▸ Stated task: Write out verbatim the stretch of the records below from the line containing "Screen dimensions: 360x640 How do I perform: Select" through the last line of the records, both ends included.

▸ Stored rows:
--- --- ---

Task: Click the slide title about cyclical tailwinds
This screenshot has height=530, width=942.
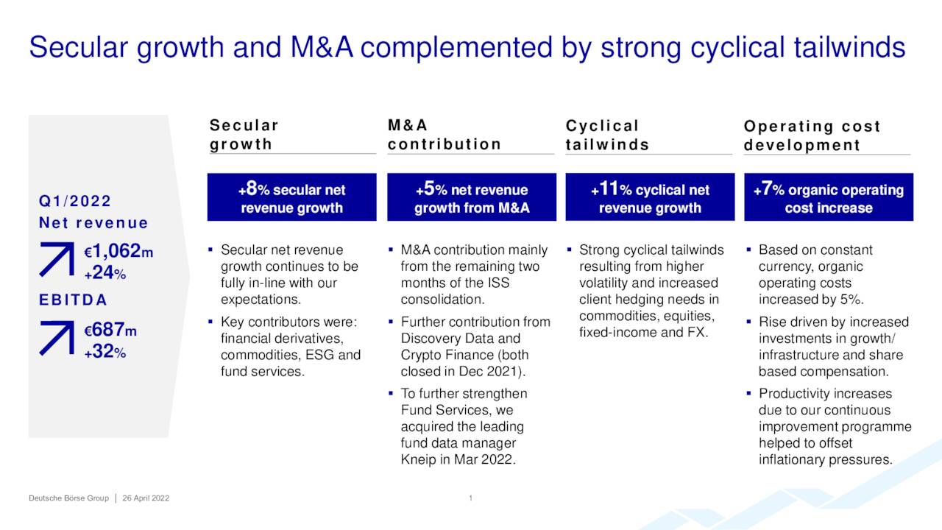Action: [x=467, y=47]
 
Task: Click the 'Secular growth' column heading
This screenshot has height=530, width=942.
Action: [x=244, y=135]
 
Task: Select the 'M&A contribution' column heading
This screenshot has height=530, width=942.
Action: [x=444, y=135]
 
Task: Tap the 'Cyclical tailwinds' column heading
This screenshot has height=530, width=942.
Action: [x=607, y=135]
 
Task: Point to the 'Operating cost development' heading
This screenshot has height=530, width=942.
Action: [x=812, y=135]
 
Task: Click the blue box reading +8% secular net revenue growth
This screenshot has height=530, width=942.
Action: [x=292, y=197]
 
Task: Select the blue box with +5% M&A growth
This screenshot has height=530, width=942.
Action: [x=472, y=197]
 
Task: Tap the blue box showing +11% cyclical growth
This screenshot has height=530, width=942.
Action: [x=650, y=197]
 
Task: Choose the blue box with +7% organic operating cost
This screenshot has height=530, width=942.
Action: [x=829, y=197]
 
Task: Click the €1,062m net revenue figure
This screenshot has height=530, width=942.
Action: [x=118, y=251]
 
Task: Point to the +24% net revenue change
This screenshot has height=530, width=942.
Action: [x=105, y=273]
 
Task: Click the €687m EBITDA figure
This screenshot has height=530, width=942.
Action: [x=110, y=330]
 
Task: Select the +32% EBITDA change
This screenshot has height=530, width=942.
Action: [x=105, y=352]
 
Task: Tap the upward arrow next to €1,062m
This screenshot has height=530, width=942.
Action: [x=57, y=259]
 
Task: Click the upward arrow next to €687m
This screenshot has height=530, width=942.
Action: [x=57, y=338]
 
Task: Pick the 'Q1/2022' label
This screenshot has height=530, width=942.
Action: [x=75, y=201]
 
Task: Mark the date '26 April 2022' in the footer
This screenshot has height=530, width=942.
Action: [x=146, y=498]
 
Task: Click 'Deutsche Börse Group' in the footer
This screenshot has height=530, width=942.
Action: [x=68, y=498]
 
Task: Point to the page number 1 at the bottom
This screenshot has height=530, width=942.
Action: [x=470, y=498]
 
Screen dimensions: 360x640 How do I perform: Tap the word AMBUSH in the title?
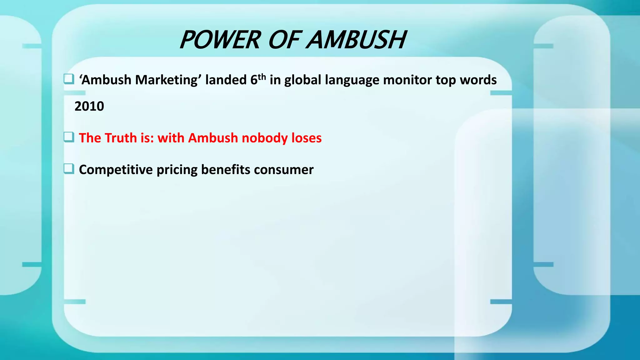(356, 40)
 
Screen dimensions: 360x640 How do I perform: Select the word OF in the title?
(284, 40)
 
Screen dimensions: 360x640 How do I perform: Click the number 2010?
(89, 107)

--- --- ---

▸ Solved exercise:
Screen dimensions: 360x640 How do I perform: Select the word OF in the title?
(284, 40)
 
Screen dimensions: 360x640 How do I perform: Click the number 2010?
(89, 107)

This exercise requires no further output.